22 Temmuz operasyonu Karababa kardeşleri karşı karşıya getirdi

Emniyet Genel Müdürlüğü Kaçakçılık ve Organize Suçlarla Mücadele Daire Başkanı Hacı Yusuf Karababa, Hâkim Mehmet Karababa

İstanbul’da 22 Temmuz’da başlayan ve 31 polisin tutuklanmasıyla sonuçlanan operasyon, 2 kardeşi karşı karşıya getirdi. Emniyet Genel Müdürlüğü Kaçakçılık ve Organize Suçlarla Mücadele Daire Başkanı Hacı Yusuf Karababa, yasadışı telefon dinlemeleri kapsamında yürütülen operasyonun en tepesinde olan ve soruşturmayı koordine eden isimken, kardeşi Küçükçekmece Hâkimi Mehmet Karababa bu operasyonları Twitter’dan en çok eleştiren isimlerden biri oldu.

Türkiye, 22 Temmuz günü polisleri hedef alan 2 ayrı operasyonla uyandı. Bu operasyonların ilki aralarında dönemin İstanbul İstihbarat Şube Müdürleri Ali Fuat Yılmazer ve Erol Demirhan’ın da bulunduğu ‘yasadışı telefon dinleme ve sahtecilik’ suçlarını, diğeri ise aralarında dönemin İstanbul Terörle Mücadele Şube Müdürleri Yurt Atayün ve Ömer Köse’nin de bulunduğu ‘casusluk ve yasadışı telefon dinlemelerini’ içeriyordu.

Operasyonları savunanlar ile eleştirenler kutuplaşırken, ‘hukuk’ tartışmaları yaşandı. Tüm bu tartışmalar aslında önemli bir detayı da içinde barındırıyordu. Yılmazer ve Demirhan’ın da aralarında bulunduğu polislerin gözaltına alındığı operasyonu yürüten isim Emniyet Genel Müdürlüğü Organize Suçlarla Mücadele ve Kaçakçılık Daire Başkanı Hacı Yusuf Karababa’ydı. Karababa, 17 Aralık’taki 4 bakanla ilişkili yolsuzluk ve rüşvet operasyonun ardından Kaçakçılık ve Organize Suçlarla Mücadele Daire Başkanlığı görevine atandı. Karababa ve ekibi, İstanbul merkezli olarak yürütülen ‘yasadışı telefon dinleme ve sahtecilik’ operasyonunun da koordinasyonunu yürüten en tepedeki isim oldu.

 

Eleştirenlerin başında hâkim kardeş

 

Toygun Atilla’nın Hürriyet’teki haberine göre, polislerin gözaltına alınması ve tutuklanması ile birlikte başlayan süreç, başta dönemin özel yetkili savcısı Zekeriya Öz ve bazı eski polis şefleri tarafından Twitter’dan eleştirildi. Operasyonları eleştiren isimlerden biri de dönemin özel yetkili hâkimi, şimdi Küçükçekmece Hâkimi olan Mehmet Karababa’ydı. İşte o hâkim Mehmet Karababa, operasyonu yapan ekibin başındaki Hacı Yusuf Karababa’nın kardeşinden başkası değil.

◇ ◇ ◇

§ **Görev ve Alıştırmalar**
(1) 22 Temmuz operasyonu haberinden "İstanbul’da 22 Temmuz’da" ile başlayıp "telefon dinlemelerini’ içeriyordu." ile biten bölümü aynen çıkarın.
(2) 22 Temmuz operasyonu haberinde dönemin İstanbul şube müdürleri olarak adı geçen kişileri sıralayın.

Bir veri kümesinde listelenen öğeler:
◇ ◇ ◇

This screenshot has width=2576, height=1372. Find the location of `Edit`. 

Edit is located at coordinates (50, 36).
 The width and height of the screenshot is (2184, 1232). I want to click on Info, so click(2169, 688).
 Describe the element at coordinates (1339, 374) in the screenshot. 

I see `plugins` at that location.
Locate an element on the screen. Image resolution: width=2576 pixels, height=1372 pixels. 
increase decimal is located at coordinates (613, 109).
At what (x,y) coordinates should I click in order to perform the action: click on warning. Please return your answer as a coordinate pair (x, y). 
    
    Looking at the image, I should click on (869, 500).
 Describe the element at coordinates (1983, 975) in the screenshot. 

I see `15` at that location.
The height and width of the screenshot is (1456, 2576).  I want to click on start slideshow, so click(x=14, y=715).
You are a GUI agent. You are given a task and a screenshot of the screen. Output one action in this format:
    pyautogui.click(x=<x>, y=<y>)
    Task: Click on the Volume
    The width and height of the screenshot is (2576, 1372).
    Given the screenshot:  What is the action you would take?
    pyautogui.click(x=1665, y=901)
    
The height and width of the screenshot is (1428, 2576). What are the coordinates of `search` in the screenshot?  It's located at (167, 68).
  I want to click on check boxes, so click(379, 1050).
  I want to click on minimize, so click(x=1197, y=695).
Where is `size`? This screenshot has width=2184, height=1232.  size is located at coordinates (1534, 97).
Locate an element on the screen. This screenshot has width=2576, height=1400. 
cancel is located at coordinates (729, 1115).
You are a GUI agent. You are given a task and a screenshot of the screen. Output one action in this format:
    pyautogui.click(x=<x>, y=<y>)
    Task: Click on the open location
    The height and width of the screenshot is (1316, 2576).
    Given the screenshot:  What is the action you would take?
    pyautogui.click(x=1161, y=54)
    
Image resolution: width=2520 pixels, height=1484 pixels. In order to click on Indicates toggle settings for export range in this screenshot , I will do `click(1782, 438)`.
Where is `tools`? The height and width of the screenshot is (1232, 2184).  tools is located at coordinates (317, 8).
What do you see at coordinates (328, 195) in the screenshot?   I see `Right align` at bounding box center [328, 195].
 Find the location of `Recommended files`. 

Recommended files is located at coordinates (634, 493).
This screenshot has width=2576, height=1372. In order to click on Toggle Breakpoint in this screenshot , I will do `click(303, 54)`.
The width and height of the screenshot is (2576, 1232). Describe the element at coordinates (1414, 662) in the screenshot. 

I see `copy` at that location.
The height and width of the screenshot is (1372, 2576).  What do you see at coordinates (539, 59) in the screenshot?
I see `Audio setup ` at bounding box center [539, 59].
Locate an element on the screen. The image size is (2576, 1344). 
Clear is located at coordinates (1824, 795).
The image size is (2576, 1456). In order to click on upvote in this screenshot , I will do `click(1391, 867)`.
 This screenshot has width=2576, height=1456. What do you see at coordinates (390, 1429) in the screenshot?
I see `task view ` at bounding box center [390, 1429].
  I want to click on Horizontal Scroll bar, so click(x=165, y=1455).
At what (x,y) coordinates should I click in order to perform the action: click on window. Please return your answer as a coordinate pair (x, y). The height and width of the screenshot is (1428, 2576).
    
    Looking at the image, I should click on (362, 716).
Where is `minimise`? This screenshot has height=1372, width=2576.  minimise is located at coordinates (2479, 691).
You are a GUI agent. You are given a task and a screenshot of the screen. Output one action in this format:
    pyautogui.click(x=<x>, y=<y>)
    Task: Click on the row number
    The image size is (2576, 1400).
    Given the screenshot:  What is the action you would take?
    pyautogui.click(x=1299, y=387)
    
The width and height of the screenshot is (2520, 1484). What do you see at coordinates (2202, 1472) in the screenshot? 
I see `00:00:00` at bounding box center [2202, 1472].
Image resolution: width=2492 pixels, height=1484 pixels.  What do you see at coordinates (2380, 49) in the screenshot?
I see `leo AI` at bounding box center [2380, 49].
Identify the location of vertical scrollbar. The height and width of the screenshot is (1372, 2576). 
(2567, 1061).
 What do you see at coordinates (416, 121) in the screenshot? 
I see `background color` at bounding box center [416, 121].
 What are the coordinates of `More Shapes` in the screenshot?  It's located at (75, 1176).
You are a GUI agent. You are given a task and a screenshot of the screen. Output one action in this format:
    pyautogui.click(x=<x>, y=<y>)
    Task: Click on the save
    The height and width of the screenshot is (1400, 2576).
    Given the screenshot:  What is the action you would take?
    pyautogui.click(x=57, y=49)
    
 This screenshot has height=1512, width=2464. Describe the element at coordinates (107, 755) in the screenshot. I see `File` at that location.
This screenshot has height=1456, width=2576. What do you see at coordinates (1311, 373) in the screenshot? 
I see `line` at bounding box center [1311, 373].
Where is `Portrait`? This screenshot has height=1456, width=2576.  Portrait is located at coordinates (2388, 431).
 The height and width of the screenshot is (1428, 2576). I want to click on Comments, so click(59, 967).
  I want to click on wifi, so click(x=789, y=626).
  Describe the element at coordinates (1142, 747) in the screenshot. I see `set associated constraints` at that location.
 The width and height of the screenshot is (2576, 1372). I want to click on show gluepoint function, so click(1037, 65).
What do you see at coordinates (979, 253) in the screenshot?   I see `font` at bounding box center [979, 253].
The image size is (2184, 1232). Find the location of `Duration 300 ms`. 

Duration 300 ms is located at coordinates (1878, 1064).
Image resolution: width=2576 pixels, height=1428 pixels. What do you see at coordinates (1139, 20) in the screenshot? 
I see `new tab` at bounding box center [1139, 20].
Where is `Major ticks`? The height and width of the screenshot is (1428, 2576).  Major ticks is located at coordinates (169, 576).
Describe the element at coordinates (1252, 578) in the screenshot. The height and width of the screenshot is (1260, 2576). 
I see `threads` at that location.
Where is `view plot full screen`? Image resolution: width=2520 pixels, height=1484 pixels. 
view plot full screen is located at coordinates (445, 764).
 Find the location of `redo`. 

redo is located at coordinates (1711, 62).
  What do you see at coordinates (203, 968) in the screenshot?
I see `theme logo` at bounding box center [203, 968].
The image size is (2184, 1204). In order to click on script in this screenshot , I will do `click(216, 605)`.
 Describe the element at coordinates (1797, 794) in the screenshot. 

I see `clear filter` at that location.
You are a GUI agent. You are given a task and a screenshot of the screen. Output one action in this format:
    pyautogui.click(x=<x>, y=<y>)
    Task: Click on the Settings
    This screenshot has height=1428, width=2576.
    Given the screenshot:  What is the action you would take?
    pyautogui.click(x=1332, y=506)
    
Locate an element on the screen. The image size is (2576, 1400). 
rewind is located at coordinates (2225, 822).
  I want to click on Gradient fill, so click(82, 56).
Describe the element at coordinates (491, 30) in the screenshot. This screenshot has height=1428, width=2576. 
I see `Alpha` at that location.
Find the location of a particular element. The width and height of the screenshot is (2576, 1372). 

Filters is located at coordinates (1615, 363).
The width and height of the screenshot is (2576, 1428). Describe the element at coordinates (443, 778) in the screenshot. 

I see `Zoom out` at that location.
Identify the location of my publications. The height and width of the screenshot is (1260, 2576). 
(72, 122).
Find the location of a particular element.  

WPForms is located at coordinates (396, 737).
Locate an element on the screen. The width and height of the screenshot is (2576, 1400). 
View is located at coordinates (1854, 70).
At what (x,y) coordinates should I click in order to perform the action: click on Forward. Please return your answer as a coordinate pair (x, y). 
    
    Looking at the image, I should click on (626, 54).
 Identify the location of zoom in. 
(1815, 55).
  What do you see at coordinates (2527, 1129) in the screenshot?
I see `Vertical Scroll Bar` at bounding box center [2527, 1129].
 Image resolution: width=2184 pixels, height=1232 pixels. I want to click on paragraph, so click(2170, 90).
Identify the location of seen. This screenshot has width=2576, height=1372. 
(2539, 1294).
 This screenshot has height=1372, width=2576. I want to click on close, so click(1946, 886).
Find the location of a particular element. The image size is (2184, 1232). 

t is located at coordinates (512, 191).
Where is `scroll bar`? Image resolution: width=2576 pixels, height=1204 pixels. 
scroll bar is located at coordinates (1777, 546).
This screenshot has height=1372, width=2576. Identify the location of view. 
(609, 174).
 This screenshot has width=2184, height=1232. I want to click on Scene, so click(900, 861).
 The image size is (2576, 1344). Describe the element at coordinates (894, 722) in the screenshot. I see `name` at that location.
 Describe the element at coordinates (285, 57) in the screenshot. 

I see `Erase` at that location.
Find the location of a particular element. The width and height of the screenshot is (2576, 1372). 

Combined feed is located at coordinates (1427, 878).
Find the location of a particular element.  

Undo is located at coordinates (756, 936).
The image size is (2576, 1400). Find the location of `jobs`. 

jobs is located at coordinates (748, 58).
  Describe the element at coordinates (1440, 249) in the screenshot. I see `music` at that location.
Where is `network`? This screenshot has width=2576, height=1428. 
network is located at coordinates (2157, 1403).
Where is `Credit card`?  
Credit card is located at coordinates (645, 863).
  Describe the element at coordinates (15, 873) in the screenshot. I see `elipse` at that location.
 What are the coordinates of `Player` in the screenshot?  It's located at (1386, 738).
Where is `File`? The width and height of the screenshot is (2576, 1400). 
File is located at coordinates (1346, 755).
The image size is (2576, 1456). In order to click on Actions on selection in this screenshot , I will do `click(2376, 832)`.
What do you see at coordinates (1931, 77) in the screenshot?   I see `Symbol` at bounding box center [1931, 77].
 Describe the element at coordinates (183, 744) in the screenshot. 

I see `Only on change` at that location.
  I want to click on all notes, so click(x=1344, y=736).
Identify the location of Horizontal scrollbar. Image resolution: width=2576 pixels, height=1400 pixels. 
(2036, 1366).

◇ ◇ ◇

§ **Problem Çözümleri**
(1)
İstanbul’da 22 Temmuz’da başlayan ve 31 polisin tutuklanmasıyla sonuçlanan operasyon, 2 kardeşi karşı karşıya getirdi. Emniyet Genel Müdürlüğü Kaçakçılık ve Organize Suçlarla Mücadele Daire Başkanı Hacı Yusuf Karababa, yasadışı telefon dinlemeleri kapsamında yürütülen operasyonun en tepesinde olan ve soruşturmayı koordine eden isimken, kardeşi Küçükçekmece Hâkimi Mehmet Karababa bu operasyonları Twitter’dan en çok eleştiren isimlerden biri oldu.

Türkiye, 22 Temmuz günü polisleri hedef alan 2 ayrı operasyonla uyandı. Bu operasyonların ilki aralarında dönemin İstanbul İstihbarat Şube Müdürleri Ali Fuat Yılmazer ve Erol Demirhan’ın da bulunduğu ‘yasadışı telefon dinleme ve sahtecilik’ suçlarını, diğeri ise aralarında dönemin İstanbul Terörle Mücadele Şube Müdürleri Yurt Atayün ve Ömer Köse’nin de bulunduğu ‘casusluk ve yasadışı telefon dinlemelerini’ içeriyordu.

(2) Ali Fuat Yılmazer, Erol Demirhan, Yurt Atayün, Ömer Köse